Now that the Supreme Court has ruled to uphold federal Affordable Care Act subsidies in the King v. Burwell case, focus turns to the states--and Medicaid expansion.
"I'm going to work as hard as I can to convince more governors and state legislatures to take advantage of the law, put politics aside and expand Medicaid and cover their citizens," President Barack Obama said in a speech after the ruling Thursday.
There already have been signs that Republican leaders in non-expansion states are coming around, according to Forbes, enticed, in part, by generous federal financial aid.
Indeed, one of the most vocal opponents of Medicaid expansion, Gov. Rick Scott (R-Florida), said Thursday that he has dropped his lawsuit against the federal government regarding expansion, thanks mainly to the fact that the state reached an accord with the Obama administration in May to extend federal hospital funding.
In Utah, the King v.

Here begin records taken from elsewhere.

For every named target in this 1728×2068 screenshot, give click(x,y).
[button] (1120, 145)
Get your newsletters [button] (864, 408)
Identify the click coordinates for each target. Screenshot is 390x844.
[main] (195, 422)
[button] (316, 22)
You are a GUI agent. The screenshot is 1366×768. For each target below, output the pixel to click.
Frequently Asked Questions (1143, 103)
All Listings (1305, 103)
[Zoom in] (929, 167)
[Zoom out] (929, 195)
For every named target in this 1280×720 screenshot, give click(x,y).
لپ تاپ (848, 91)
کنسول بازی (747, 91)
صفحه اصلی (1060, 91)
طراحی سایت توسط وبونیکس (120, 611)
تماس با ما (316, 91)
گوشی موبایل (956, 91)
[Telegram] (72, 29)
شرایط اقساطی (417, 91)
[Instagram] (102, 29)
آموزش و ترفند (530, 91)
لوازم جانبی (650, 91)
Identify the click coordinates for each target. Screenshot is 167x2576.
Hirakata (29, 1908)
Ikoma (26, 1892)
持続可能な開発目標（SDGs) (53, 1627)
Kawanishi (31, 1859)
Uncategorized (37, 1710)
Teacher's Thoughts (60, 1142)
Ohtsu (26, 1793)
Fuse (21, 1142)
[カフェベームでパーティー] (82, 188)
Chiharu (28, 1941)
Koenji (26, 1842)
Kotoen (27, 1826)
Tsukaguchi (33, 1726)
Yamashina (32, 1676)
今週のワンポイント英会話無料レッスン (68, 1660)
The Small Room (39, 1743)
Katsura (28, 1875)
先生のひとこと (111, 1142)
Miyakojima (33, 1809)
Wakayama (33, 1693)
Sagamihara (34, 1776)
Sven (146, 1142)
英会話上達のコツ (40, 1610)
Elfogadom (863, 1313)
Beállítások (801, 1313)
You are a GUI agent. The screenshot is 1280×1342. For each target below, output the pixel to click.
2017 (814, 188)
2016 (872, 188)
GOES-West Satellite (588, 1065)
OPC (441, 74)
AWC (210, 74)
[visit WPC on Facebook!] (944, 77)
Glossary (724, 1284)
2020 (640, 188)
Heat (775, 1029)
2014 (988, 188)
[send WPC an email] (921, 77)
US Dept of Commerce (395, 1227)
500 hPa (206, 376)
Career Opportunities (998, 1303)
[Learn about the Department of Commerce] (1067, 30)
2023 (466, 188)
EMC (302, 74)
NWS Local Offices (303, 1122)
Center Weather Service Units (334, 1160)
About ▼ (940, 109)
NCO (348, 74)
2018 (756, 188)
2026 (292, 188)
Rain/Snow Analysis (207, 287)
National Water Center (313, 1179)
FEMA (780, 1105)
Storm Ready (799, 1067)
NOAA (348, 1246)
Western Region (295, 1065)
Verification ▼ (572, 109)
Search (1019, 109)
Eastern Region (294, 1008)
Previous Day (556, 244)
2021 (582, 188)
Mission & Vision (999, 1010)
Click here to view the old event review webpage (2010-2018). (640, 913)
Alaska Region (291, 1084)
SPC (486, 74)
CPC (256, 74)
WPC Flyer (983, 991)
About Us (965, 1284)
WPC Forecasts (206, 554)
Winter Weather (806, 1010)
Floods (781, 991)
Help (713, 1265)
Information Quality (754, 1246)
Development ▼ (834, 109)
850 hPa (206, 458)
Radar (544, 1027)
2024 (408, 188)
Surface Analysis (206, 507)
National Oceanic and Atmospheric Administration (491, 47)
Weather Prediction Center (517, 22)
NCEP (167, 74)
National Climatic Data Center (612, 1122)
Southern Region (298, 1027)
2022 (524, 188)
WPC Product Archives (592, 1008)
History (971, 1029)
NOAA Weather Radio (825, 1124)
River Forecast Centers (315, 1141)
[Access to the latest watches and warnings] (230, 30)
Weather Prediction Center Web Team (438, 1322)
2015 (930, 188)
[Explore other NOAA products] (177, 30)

Burwell ruling may have removed the last remaining hurdle to Medicaid expansion, according to the Deseret News. "We've had a lot of very constructive deliberations. But this ruling lets us really kind of ramp it up," state House Speaker Greg Hughes, a Republican, told the publication.
In North Carolina, Republican Gov. Pat McCrory said Thursday that as his state considers Medicaid expansion, it will evaluate the how other states have fared that have decided to expand the program, WRAL reports. Many of these states have enjoyed substantial financial gain from Medicaid expansion, according to an April brief from the Robert Wood Johnson Foundation.
Yet leaders in some states remain unconvinced of the merits of Medicaid expansion. Just this week, a group of state attorneys general petitioned Republicans in Congress to push back against the Obama administration's "coercive efforts" to compel them to expand the program.